### EXCERPTED DATA
<<<<

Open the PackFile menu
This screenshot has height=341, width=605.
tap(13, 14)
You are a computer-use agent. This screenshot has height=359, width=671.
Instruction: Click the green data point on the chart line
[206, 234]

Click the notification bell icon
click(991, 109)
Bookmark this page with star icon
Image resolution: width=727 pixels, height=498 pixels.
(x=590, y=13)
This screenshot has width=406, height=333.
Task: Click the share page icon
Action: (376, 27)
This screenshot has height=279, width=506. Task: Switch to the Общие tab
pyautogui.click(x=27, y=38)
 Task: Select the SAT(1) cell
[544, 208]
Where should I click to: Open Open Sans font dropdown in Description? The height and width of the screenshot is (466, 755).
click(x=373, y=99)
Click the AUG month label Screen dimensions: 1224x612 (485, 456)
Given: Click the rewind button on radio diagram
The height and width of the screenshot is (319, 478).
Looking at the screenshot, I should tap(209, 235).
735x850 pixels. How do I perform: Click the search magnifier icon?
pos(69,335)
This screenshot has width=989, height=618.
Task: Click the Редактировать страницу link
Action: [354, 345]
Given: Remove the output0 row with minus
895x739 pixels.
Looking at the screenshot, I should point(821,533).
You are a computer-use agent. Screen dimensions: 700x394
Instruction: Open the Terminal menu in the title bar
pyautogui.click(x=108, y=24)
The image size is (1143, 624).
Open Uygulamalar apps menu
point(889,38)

>>>>

### YOUR OBJECTIVE
Starting at the line with "895x739 pixels.", restate each line through the end of the records, both ends included, and stop there.

### EXERCISE RESPONSE
895x739 pixels.
Looking at the screenshot, I should point(821,533).
You are a computer-use agent. Screen dimensions: 700x394
Instruction: Open the Terminal menu in the title bar
pyautogui.click(x=108, y=24)
The image size is (1143, 624).
Open Uygulamalar apps menu
point(889,38)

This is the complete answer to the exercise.